TASK TO CARRY OUT |
Copy each line of the entries beneath that contains the word "agent".

** Opening ENTRIES SUPPLIED block **

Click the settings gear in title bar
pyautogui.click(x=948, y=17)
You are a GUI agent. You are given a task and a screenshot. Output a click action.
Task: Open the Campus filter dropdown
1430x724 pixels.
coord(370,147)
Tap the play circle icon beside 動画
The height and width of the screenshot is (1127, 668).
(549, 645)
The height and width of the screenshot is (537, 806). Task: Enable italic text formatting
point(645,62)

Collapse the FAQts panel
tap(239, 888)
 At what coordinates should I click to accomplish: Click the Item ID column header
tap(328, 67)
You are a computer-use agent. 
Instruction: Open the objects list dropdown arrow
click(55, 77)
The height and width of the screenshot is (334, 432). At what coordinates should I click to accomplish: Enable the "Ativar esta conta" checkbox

** Closing ENTRIES SUPPLIED block **

REPLY TO THE TASK |
You are a GUI agent. You are given a task and a screenshot. Output a click action.
You are a computer-use agent. 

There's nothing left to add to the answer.